Les sorties de la semaine

jeudi 26 juin 2014

Le Conte de la Princesse Kaguya


Synopsis :

Un jour, un grand-père coupeur de bambou trouve une minuscule princesse sortie d'une tige de bambou. Comprenant qu'il s'agit d'un cadeau du ciel, il décide de l'élever et d'en prendre grand soin avec sa femme. La petite princesse grandit rapidement et devient vite amie avec les enfants de la montagne. Néanmoins, ses parents adoptifs envisagent un tout autre destin pour celle qui doit devenir une grande princesse...

Commentaire :

Une oeuvre d'art

Isao Takahata marque son grand retour au grand écran alors que son collègue co-fondateur des studios Ghibli, Hayao Miyazaki prend sa retraite. Après presque 15 ans d'absence, son style graphique tranche très fortement avec les productions de style Miyazaki (qu'elles soient de Miyazaki père ou d'autres). Le choix esthétique de l'aquarelle rappelant les estampes japonaises voire le style hikime kagihana (un trait pour les yeux et un crochet pour le nez) est tout à fait admirable ici. Les scènes de mouvement où les dessins sont quasiment abstraits avec leurs contours flous sont encore plus sublimes. Le dessin préfère alors la représentation du mouvement en lui-même plutôt que de représenter l'objet en mouvement.
Pour raconter le plus ancien des contes japonais, le recours à un style graphique rappelant la tradition esthétique du Japon est tout à fait bien trouvé. En outre, cette esthétique correspond parfaitement au genre du conte, en ancrant l'histoire dans un monde merveilleux, imaginaire, poétique et lyrique. Ce choix artistique n'est pas surprenant de la part d'Isao Takahata, celui-ci étant un très fin connaisseur de l'histoire culturelle du Japon, amateur des peintures des époques classiques et médiévales. Néanmoins, l'image ne suffit pas à faire d'un film une oeuvre d'art; la bande sonore est un élément tout aussi important. Toutefois, à partir du moment où l'on sait que ce n'est autre que Joe Hisaishi derrière le pupitre, tout est dit.

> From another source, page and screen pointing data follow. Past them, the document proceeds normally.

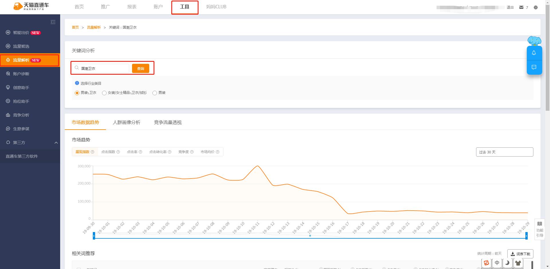This screenshot has width=550, height=269.
Task: Open the 工具 menu in top navigation
Action: click(185, 7)
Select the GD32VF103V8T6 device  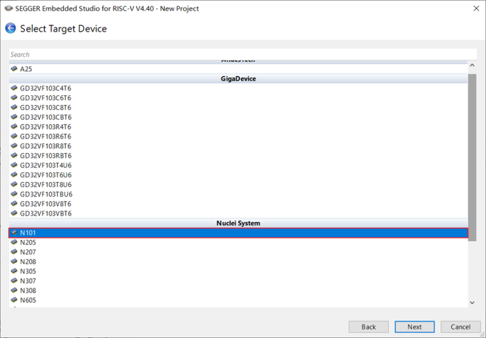(x=46, y=204)
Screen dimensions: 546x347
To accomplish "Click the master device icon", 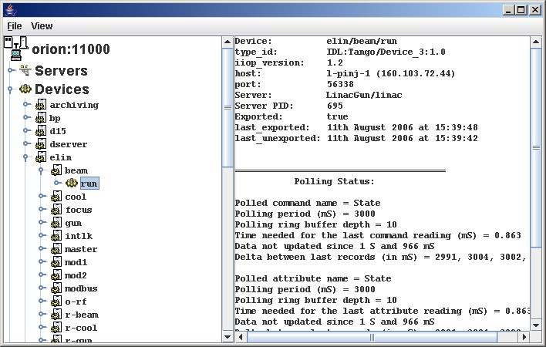I will click(56, 249).
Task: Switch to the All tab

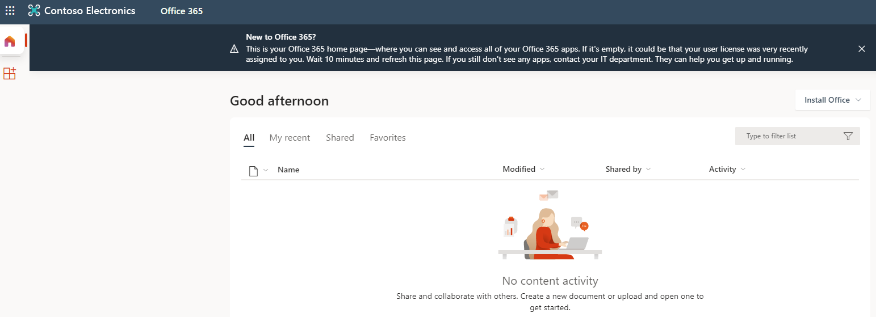Action: pos(249,138)
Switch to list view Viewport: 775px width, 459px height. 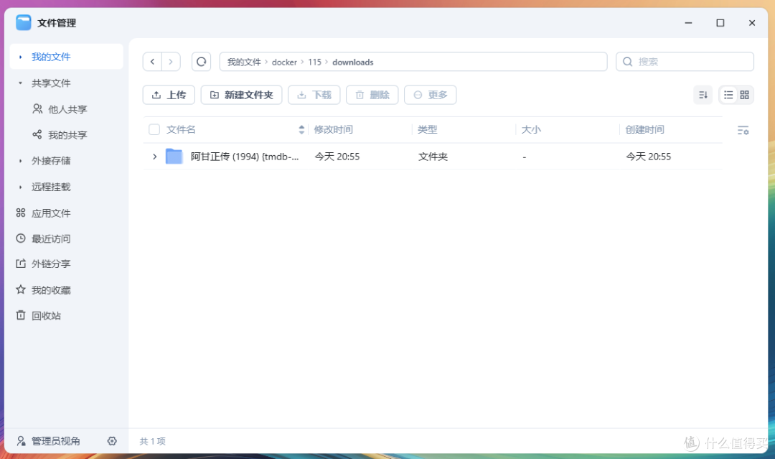[x=727, y=94]
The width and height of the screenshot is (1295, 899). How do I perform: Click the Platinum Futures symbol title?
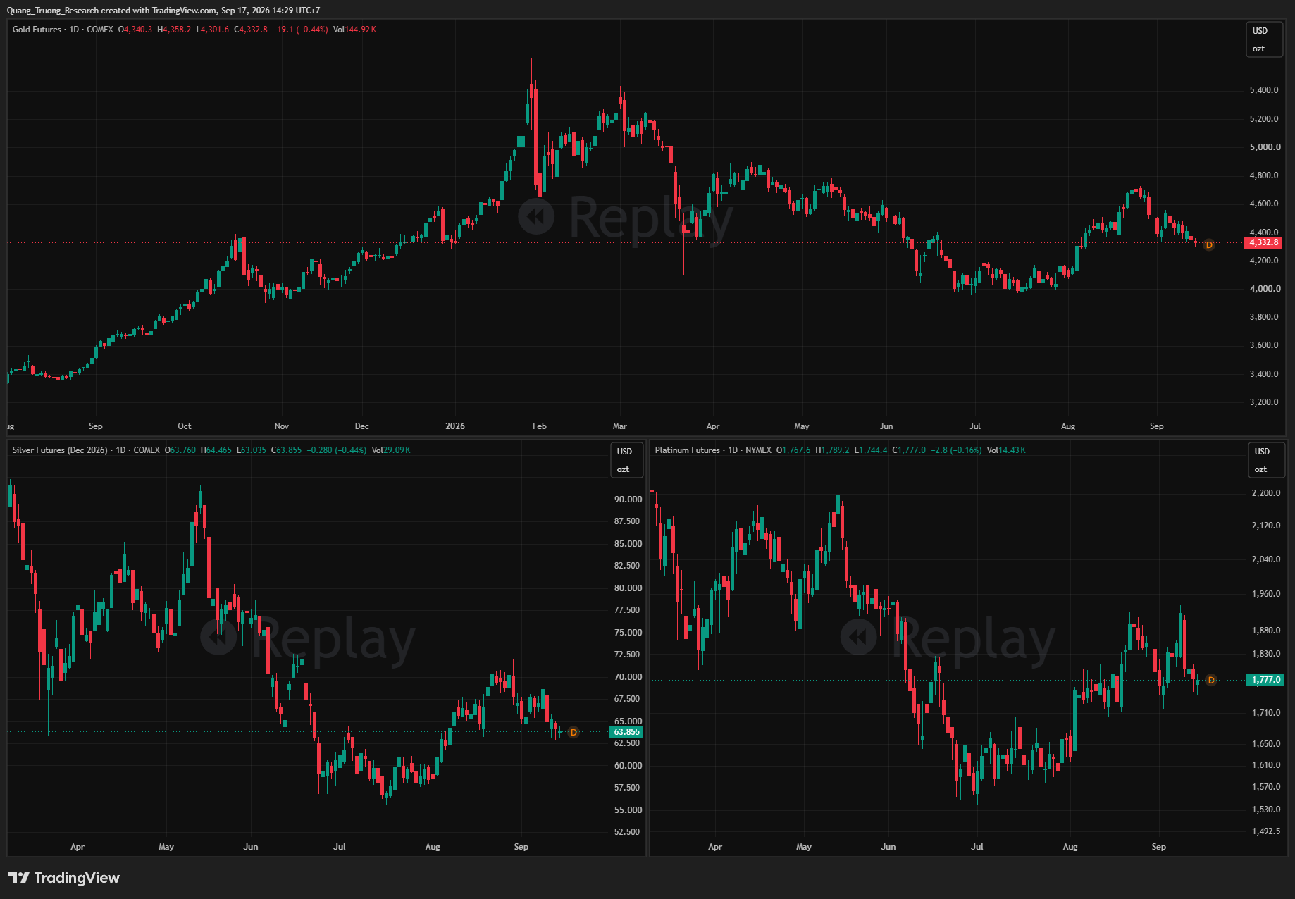point(688,450)
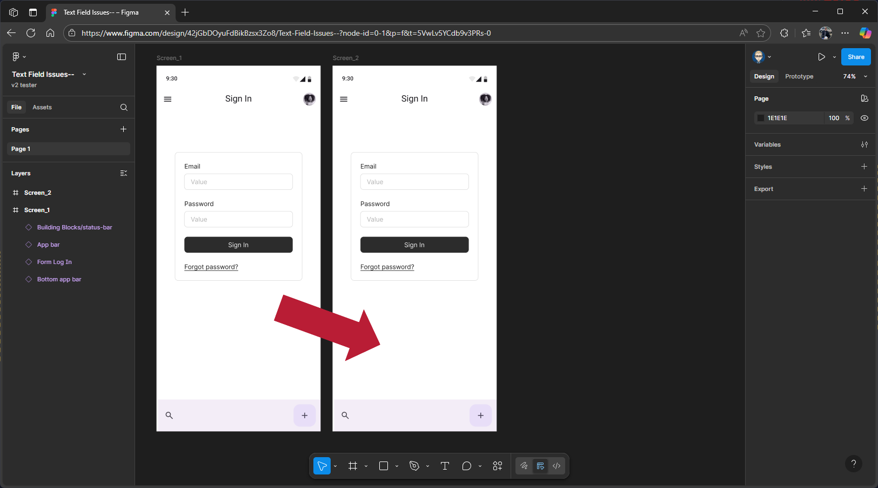Open the present options dropdown arrow
This screenshot has height=488, width=878.
click(834, 57)
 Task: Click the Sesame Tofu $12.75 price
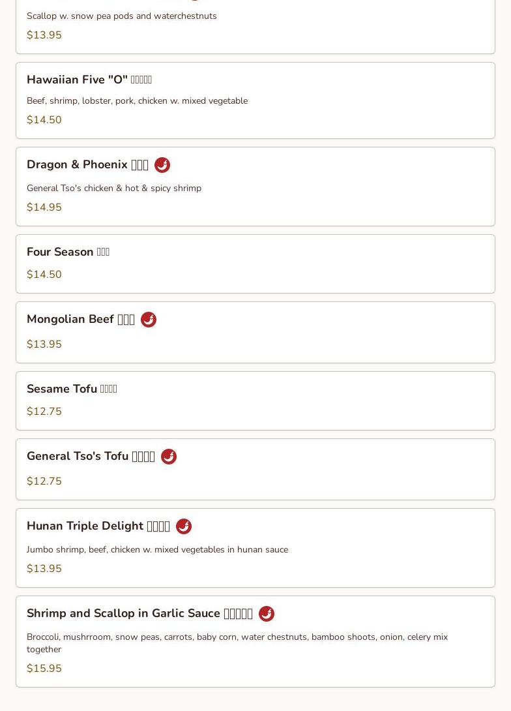click(x=44, y=412)
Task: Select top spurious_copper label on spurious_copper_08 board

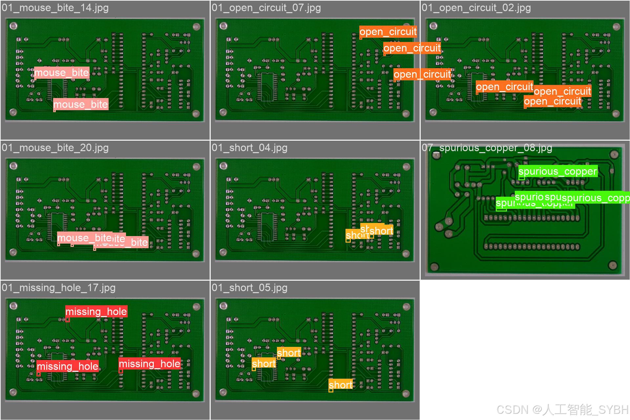Action: [x=557, y=171]
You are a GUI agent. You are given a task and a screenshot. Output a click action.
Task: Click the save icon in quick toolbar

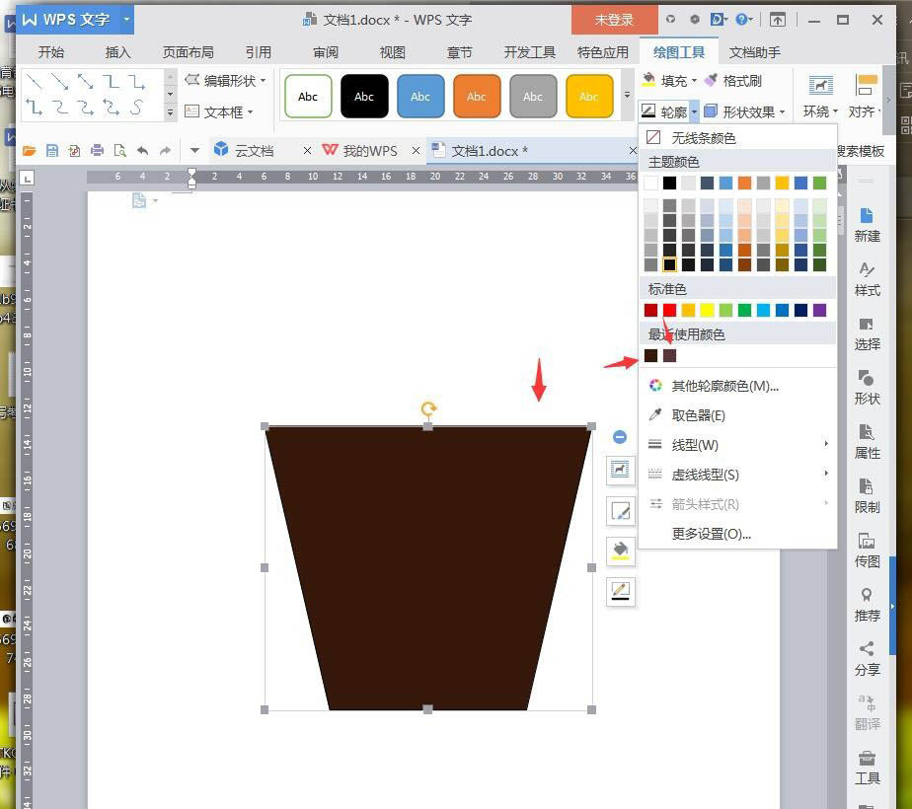(x=51, y=151)
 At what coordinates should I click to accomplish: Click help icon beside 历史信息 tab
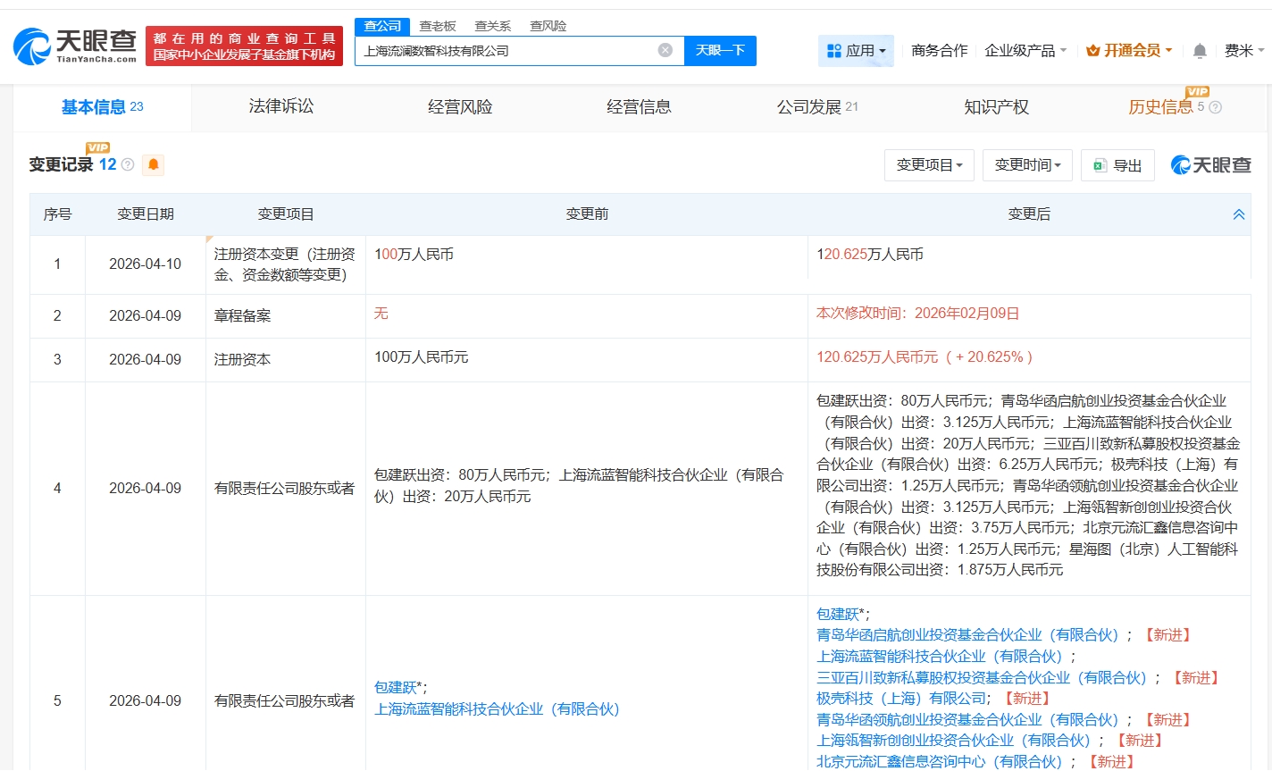[1216, 107]
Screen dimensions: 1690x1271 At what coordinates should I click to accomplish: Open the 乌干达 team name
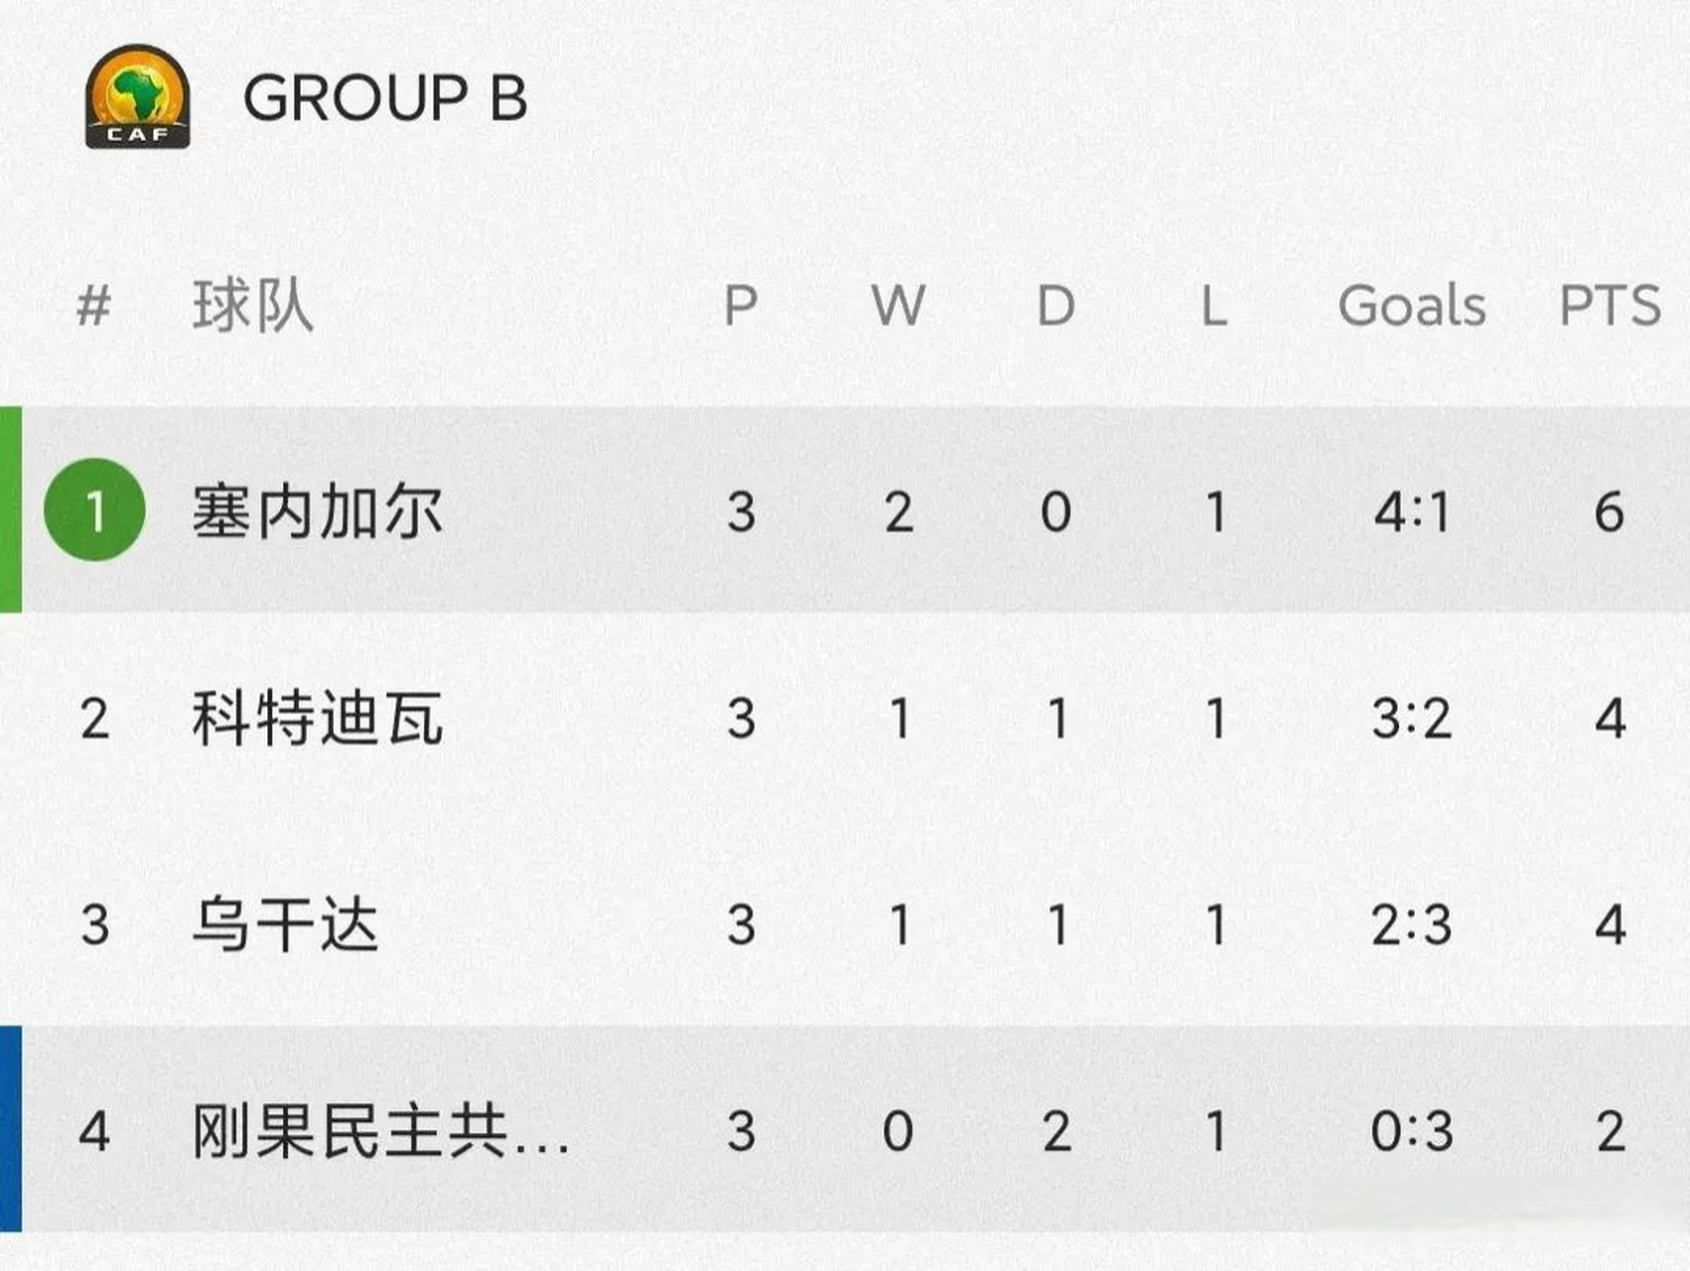[285, 924]
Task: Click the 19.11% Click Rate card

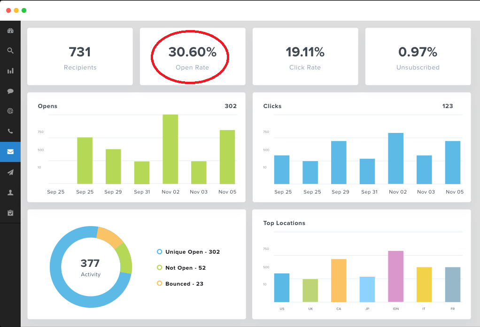Action: (305, 56)
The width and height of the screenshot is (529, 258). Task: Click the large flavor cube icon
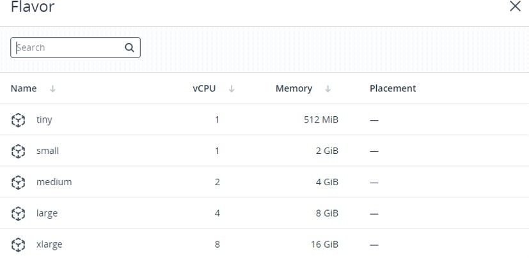(18, 213)
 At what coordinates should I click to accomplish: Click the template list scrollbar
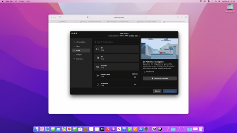pos(140,49)
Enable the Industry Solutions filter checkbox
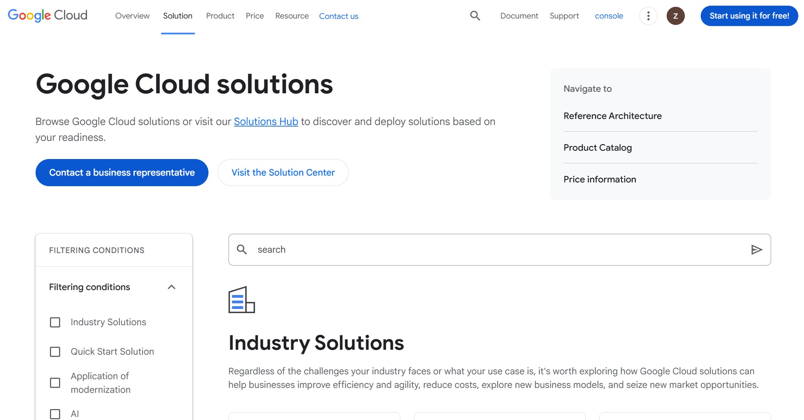The image size is (804, 420). click(x=55, y=323)
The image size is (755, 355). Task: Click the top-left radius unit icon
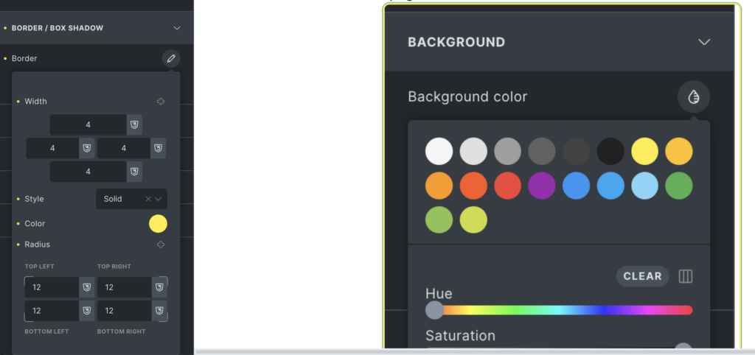point(86,287)
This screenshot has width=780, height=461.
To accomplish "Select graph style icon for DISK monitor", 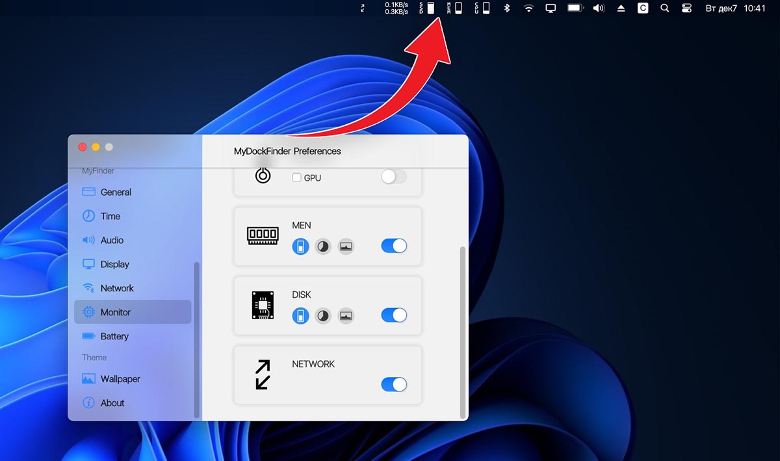I will (x=346, y=316).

Un voyage au coeur du folklore japonais

A bien chercher, les origines de ce conte dans son iconographie ne sont pas Shintô. Quoique, lorsqu'il est question de la Lune comme dans ce conte, il serait tentant de faire référence à la Déesse Tsukuyomi. Néanmoins, le lien entre la Princesse et cette déesse de la mythologie japonaise ne semble pas établi. En revanche, l'iconographique bouddhique est très visible, et cela dès la première apparition de la Princesse, dans une pose de méditation. L'iconographie bouddhique réapparait encore plus clairement à la fin du film, avec quelques traits rappelant même l'hindouisme. Ce choix iconographique doit surement être mis en relation avec la possible origine tibétaine du conte. Bien que l'histoire n'ait aucun rapport avec le bouddhisme hormis une référence à une des périodes de vie de Bouddha, ce parti-pris en terme de représentation contribue à ancrer le conte dans le folklore japonais et asiatique. 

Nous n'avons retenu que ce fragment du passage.